DATA LISTING —

_____

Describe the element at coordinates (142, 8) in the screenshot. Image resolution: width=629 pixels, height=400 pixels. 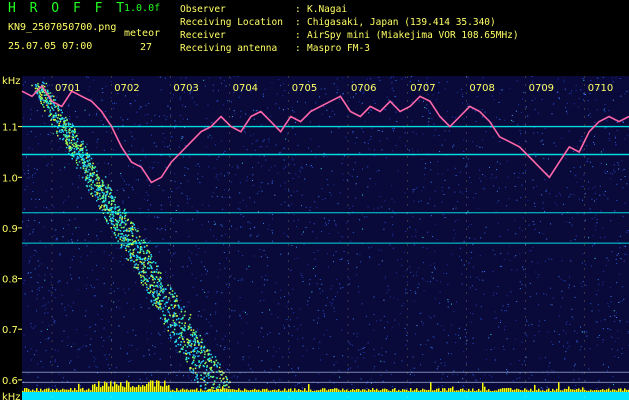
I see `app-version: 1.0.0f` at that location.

_____

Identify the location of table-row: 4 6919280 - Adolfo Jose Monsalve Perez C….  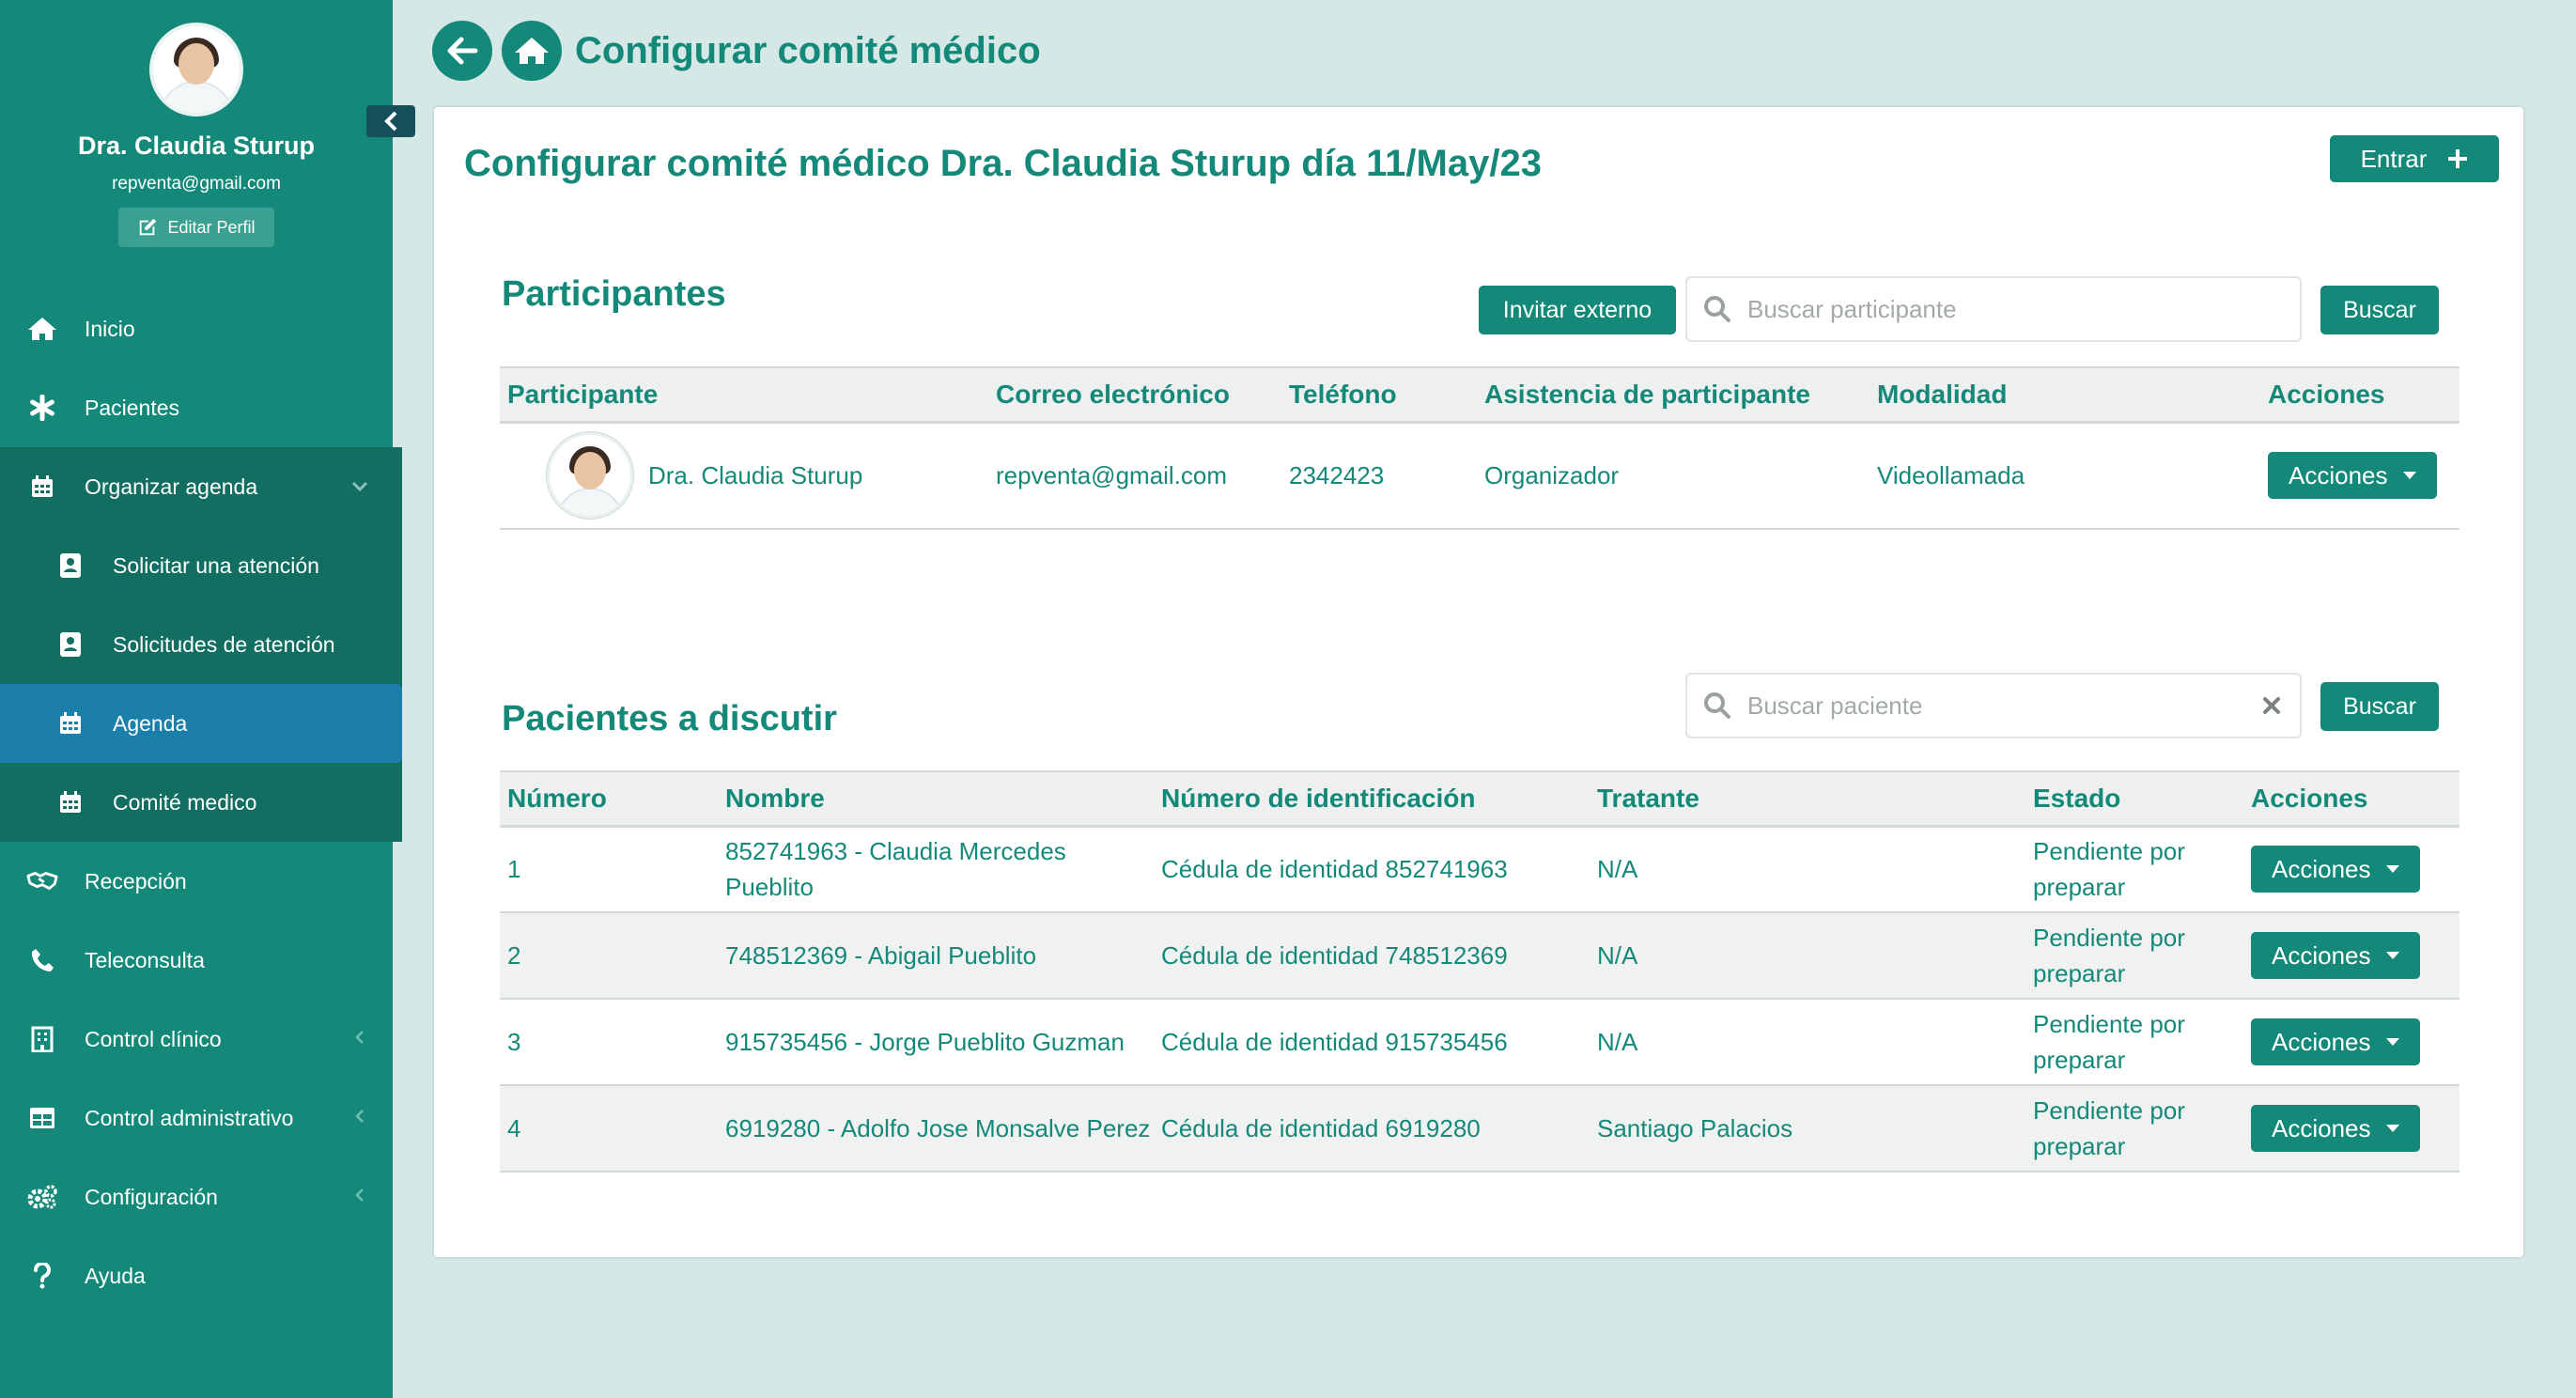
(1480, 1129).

_____

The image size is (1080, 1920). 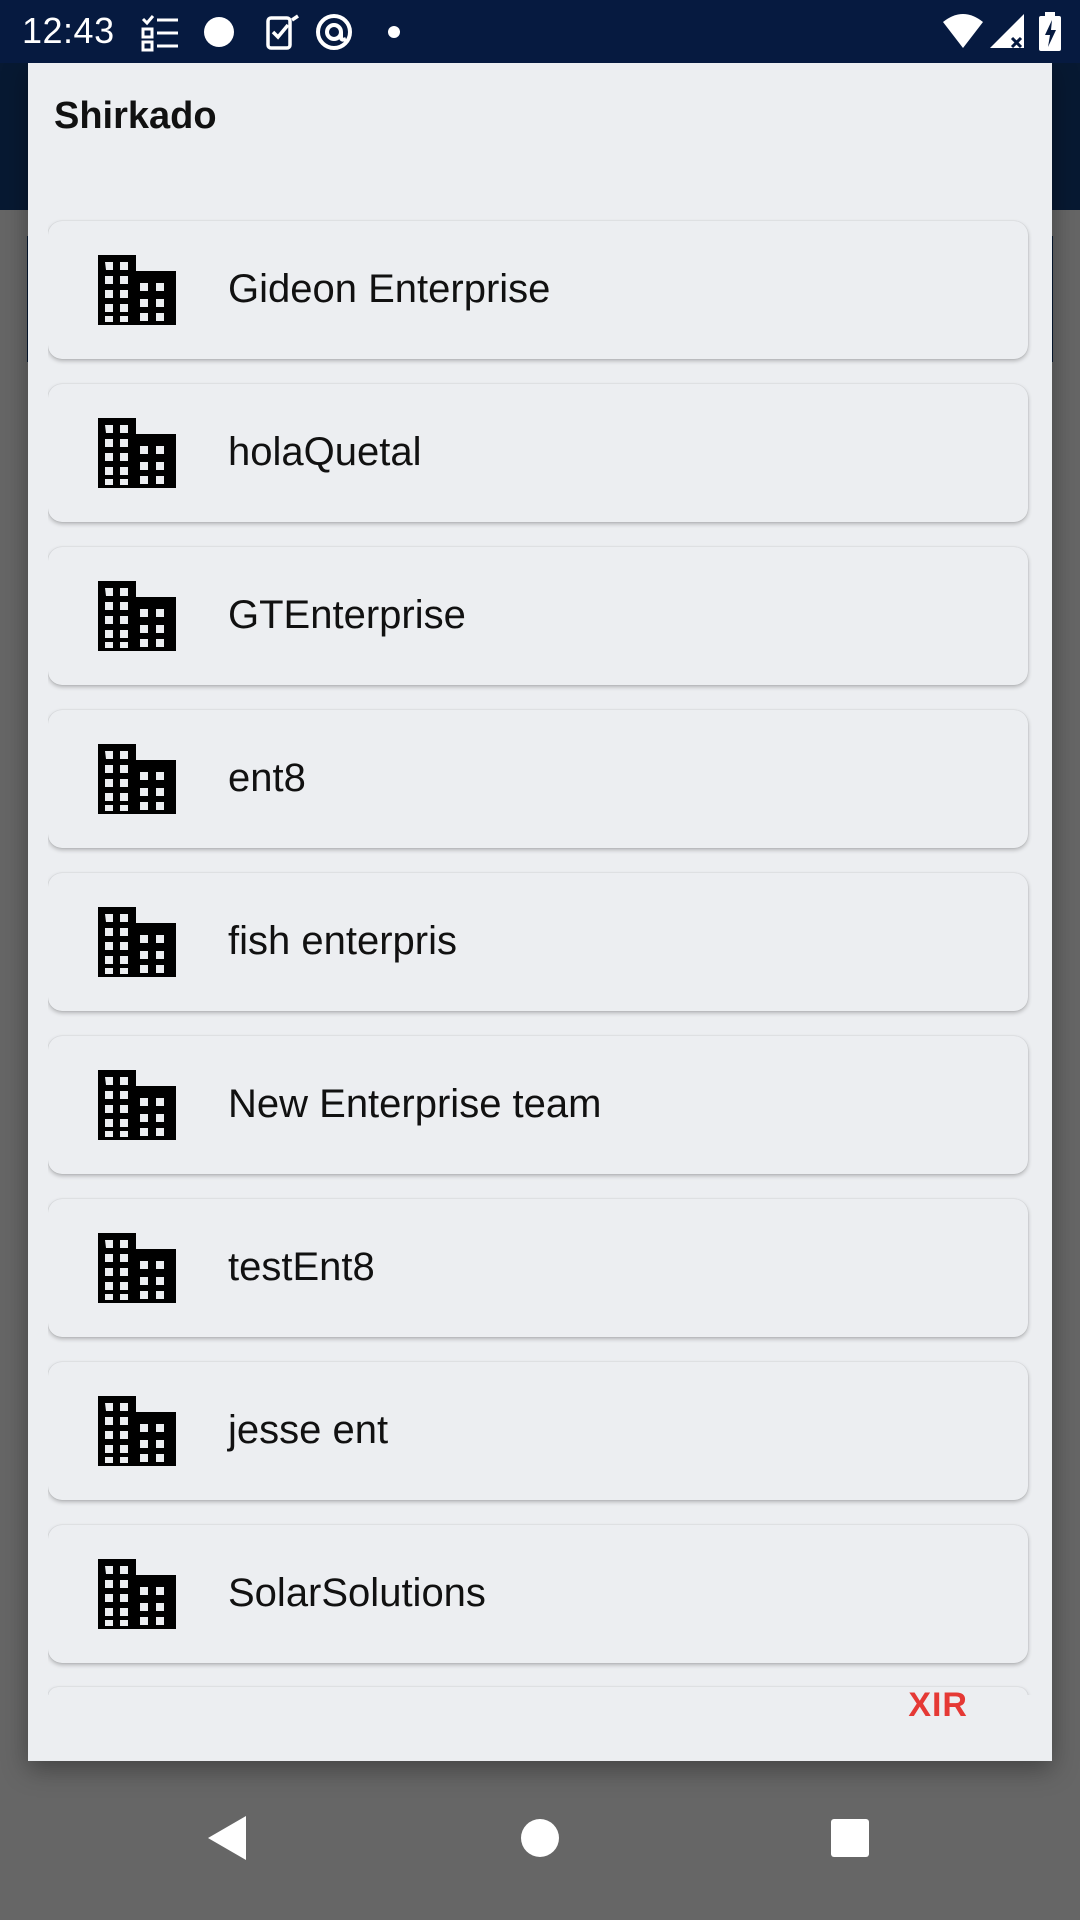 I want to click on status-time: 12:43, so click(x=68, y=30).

_____

WHAT IS BEING ASKED — Please output the material word for word, starting with the line that has "Identify the location" and ending after the line that has "(1480, 1129).". Leave out the pictures.

RESULT —
Identify the location of table-row: 4 6919280 - Adolfo Jose Monsalve Perez C….  
(1480, 1129).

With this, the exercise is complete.